Si le Plan de relance du gouvernement « France Relance » prévoit une enveloppe d’aide aux entreprises d’un milliard d’euros pour les relocalisations, certains préfèrent les mesures prises en faveur de l’attractivité de l’industrie tricolore.
« Je crois davantage aux baisses d’impôt de production, une mesure importante pour relancer la compétitivité de notre industrie et à l’abaissement des charges salariales. Ce sont des efforts importants mais pas encore suffisants pour nous mettre au niveau du coût du travail de certains de nos voisins européens » affirme ainsi Pierre-André de Chalendar.

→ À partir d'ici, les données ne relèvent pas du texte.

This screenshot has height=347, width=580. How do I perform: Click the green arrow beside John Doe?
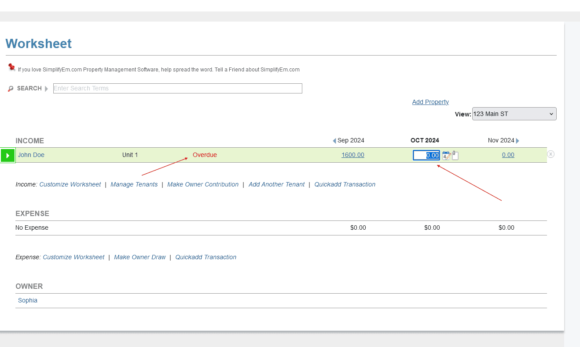[7, 155]
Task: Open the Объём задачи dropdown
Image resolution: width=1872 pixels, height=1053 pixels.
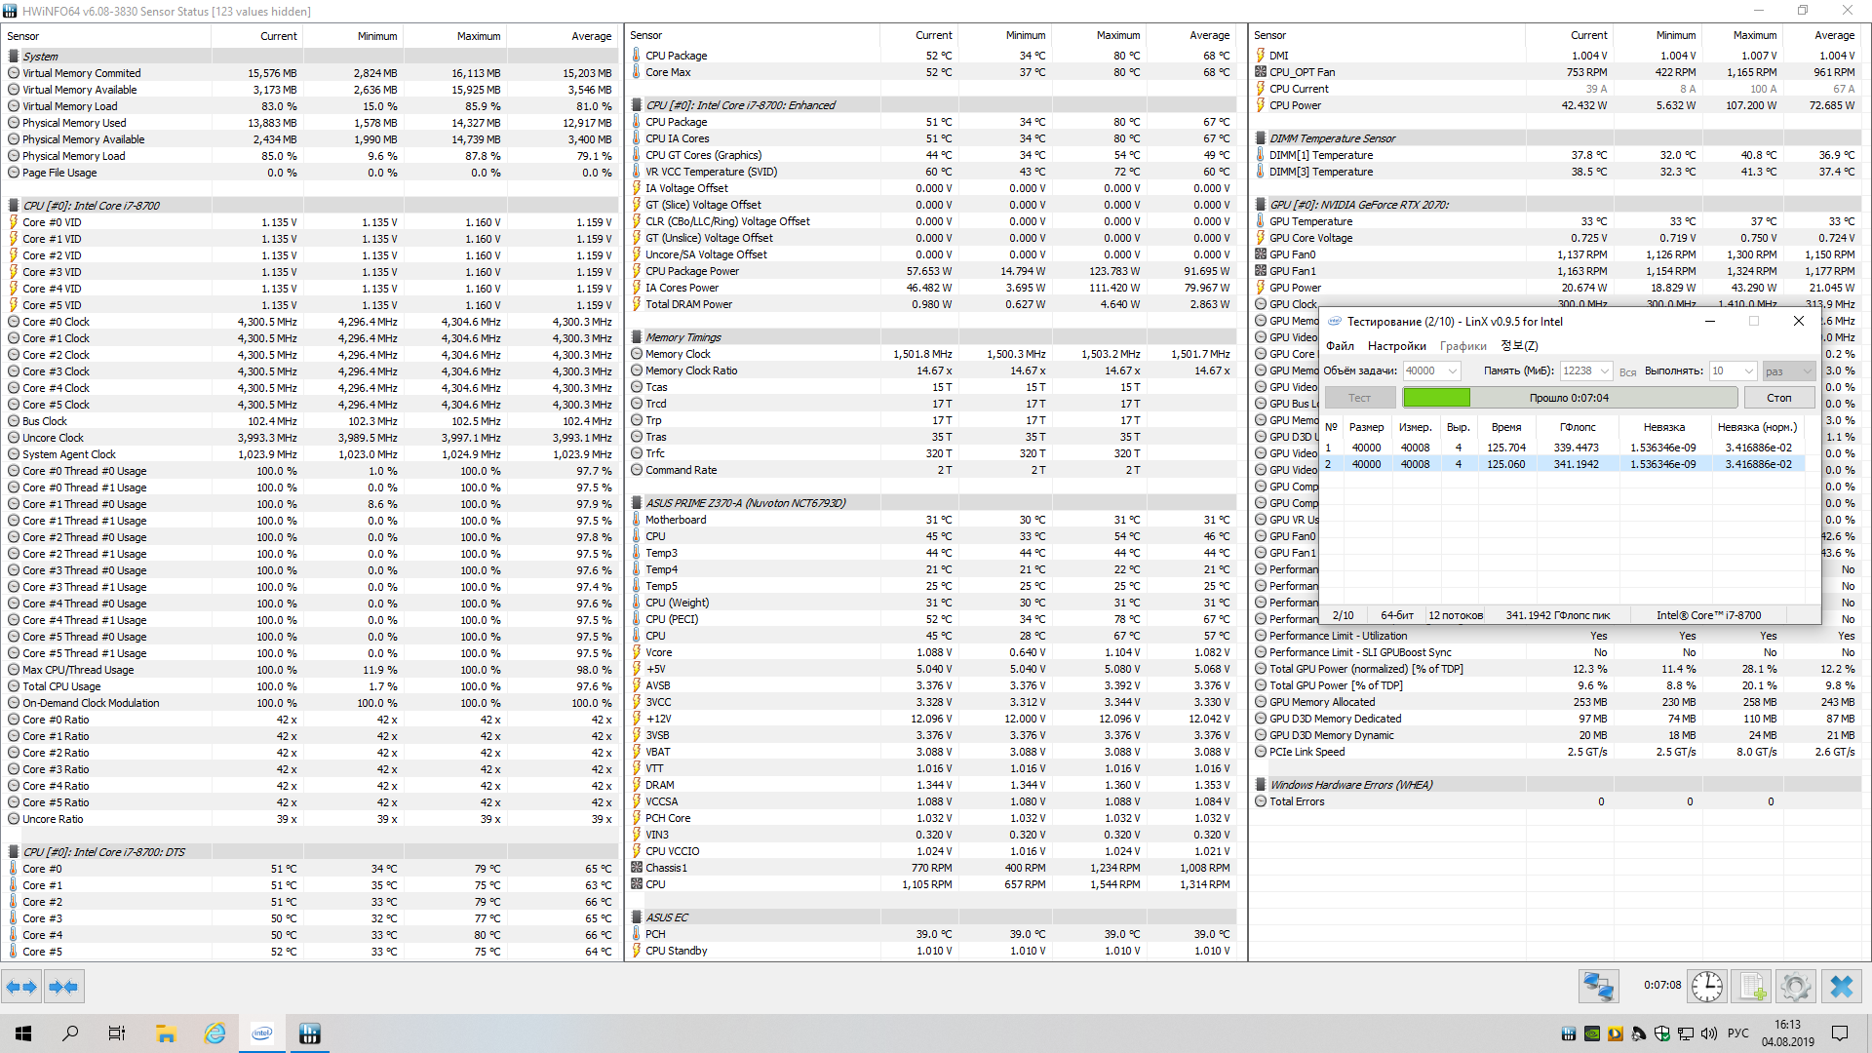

« En 2019, il y a eu deux fois plus d’implantations étrangères en France qu’en Allemagne. Signe que l’hexagone a retrouvé une certaine attractivité » appuie Olivier Lluansi. « Les firmes reviennent pour de bonnes raisons de qualité de produits et de process automatisables qui permettent de mieux fabriquer qu’en faisant produire ailleurs et en dilatant les chaines d’approvisionnement » expose El Mouhoub Mouhoud.
Changer les règles du jeu aux frontières
« La réindustrialisation du pays doit atteindre deux objectifs, la souveraineté technologique et la consolidation de la cohésion territoriale par des implantations d’usines proches des villes moyennes » souligne Olivier Lluansi.
Mais selon El Mouhoub Mouhoud, on n’a pas mis en place une politique de changement des règles du jeu. Celui-ci préconise notamment une réforme des codes douaniers européens pour favoriser l’émergence d’une politique de labellisation « Made in France ». « Il est nécessaire de passer à une économie décarbonée en favorisant la production locale au détriment de la fragmentation des chaines de valeur mondiales qui sont polluantes en CO2 » conseille-t-il.
« L’instauration d’une taxe carbone aux frontières serait une bonne mesure » confirme pour sa part Pierre-André de Chalendar, allusion à un projet de réglementation au niveau européen. Et de conclure : « La pandémie du Covid-19 va accélérer trois tendances positives pour l’industrie française qui sera plus locale, plus durable et plus digitale ».